Saturday, May 18, 2013

The King and I (Resorts World Manila)


Based on a novel based on the diaries of Anna Leonowens (Menchu Launchengco-Yulo), this musical tells the story of a British woman who arrives in Bangkok with her son in the late 1800’s to play governess to the children of then reigning Thai monarch, King Mongkut (Nonie Buencamino). Set within the glittering confines of the royal palace, this onstage rendition is characterized by the constant friction between Anna and the King mainly brought about by their belief systems influenced by the different cultures from which they have been brought up. A love angle is also suggested all throughout the play, but just lingers in the background and is not pursued. This material has had several incarnations, including several movies, of which that one with Jodie Foster and Chow Yun Fat is well-remembered. The onstage version adds music and choreography that guarantees an enjoyable experience.

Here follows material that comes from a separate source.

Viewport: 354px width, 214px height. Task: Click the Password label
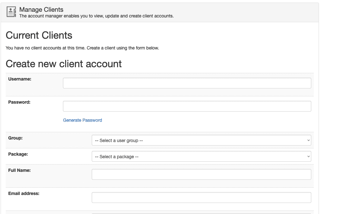coord(19,102)
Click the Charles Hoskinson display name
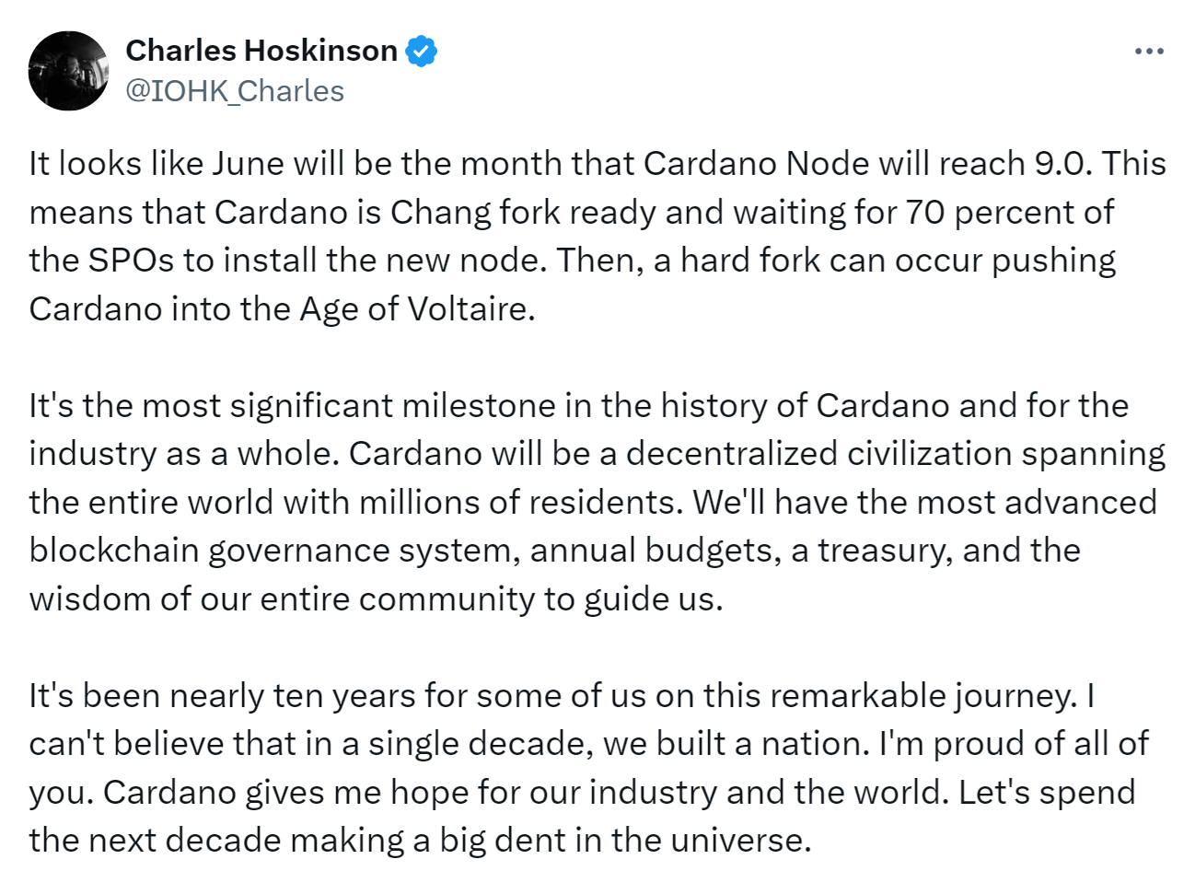The width and height of the screenshot is (1195, 894). 261,51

Staging a musical with a cast made up of Thais is not that difficult to do in the Philippines. Hey, we are all Southeast Asians. We resemble each other whether we like it or not. And although only three of four of them are supposed to be European, one would not be that hard pressed to find someone who looks Caucasian here. Enter Menchu Lauchengco Yulo. Her features look western alright, and with that British accent down pat, you really would not find anything wrong with her portrayal. Despite the elaborate costumes and awesome portrayal, her turn as Diana Goodman in Next to Normal, however, still remains to be the personal favorite in terms of raw emotion and stage presence.

Nonie Buencamino is no newcomer to musical theater, with credentials also involving western remakes such as that opposite Dawn Zulueta when they starred in A Winter Night Musical. Aside from the obvious observation that he looks the part, his portrayal of a comical King Mongkut definitely caught the audience’s funny bone. The interesting contrast though is how he is seen later after the show, as people are lined up waiting for taxis, getting out of the building in ordinary clothes, went straight to 7-11 to buy something, and eventually left, perhaps taking the public commute. He is such a simple guy, and in contrast to the role that he just played, you could not help but admire how great of an actor he is, or all of them for that matter for lending us the onstage credibility that makes everything we see believable.

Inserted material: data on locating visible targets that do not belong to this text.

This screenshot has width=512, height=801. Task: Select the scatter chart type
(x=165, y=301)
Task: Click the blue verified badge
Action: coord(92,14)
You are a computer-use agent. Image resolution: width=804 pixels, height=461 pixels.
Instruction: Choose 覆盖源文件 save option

The rest of the cast are also worthy of praise. Tuptim (Tanya Manalang) gets most of the lung-busting songs, mostly duets with Lun Tha (Lorenz Martinez). Lady Thiang (Gina Respall) also wows with her sweet soprano and honest performance as the king’s consort who knows her place within the royal court and wholeheartedly accepts the fact that she is not really in the position to do anything about it. She is one sad character who covers up heartbreak with a stern mask of authority among the concubines. The kids are too adorable, particularly those three boys in blue who look alike! There are plenty of them, and they make this show so cute to watch, a perfect distraction from the main story arc concerning Anna and the King, as well as that romantic subplot between Tuptim and Lun Tha.

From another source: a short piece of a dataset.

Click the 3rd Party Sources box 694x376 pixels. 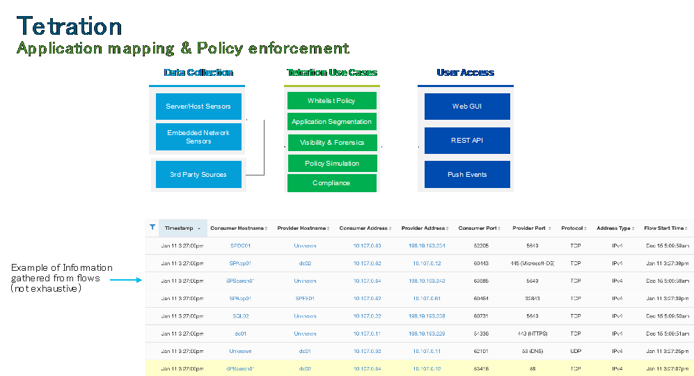[198, 175]
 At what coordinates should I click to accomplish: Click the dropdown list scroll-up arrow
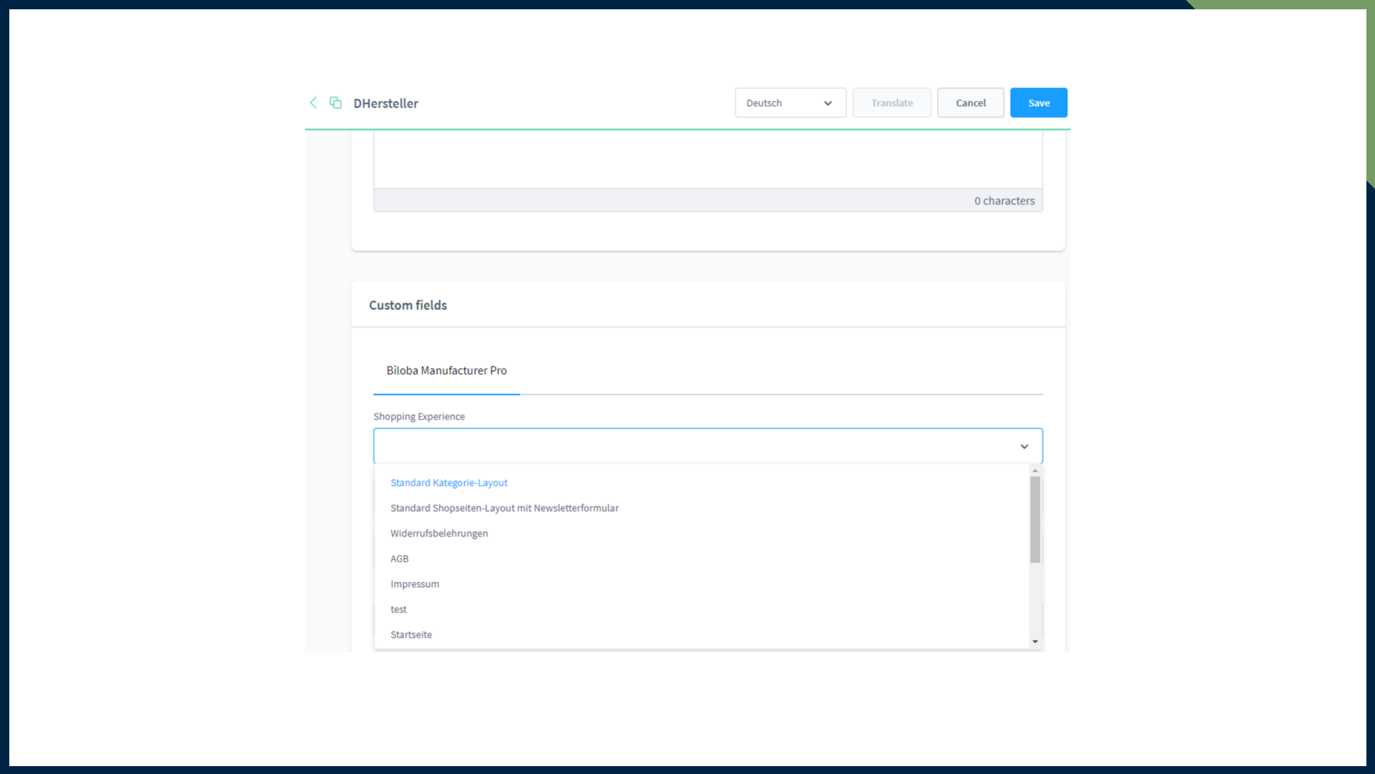(1035, 471)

Coming right after The Sound of Music in Resorts World Manila’s theater line-up since they started, one could not help but compare the similarities, basically on how the two main characters often disagree and end up falling in love. The setting also calls for some immediate change in terms of regimes and status quo which greatly affects the actions of the characters. Both leading ladies originally cast are Filipinas who have made a name in the West End scene. The difference would be on the production values, more or less. This is not to say that The Sound of Music was staged with amateur sets and stuff, but rather because of the setting of The King and I in a palace, which means that the predominant hues of dazzling gold would be quite difficult to ignore. You want world class? This is absolutely world class.

Why the 4/5 then? Given the observations abovementioned, this particular staging of the musical deserves a 5/5 for the technical aspects, production design, and the acting, of course. One clover less is because of the material itself and how absurd it all seems to be, pretty much more than two hours of lèse-majesté onstage. You could understand why anyone from Thailand will flinch at the very idea. While we all know that it is fiction, the characters portrayed, or better yet, their descendants, are very much alive and kicking today. The concept of monarchy itself is rather outdated and those subscribed to that ideal had no choice but to adapt to the modern world, but still, there is a lot of respect going on for any of them to be portrayed in such a cartoonish, bordering-on-caricature kind of way. These historical figures symbolize a plethora of ideas and beliefs that whole nations hold dear to heart, and that is where the controversy lies. But yeah, if your going to be technical about it, this musical is worth the admission ticket. Leave your knowledge of history and society at the ticket counter first, maybe.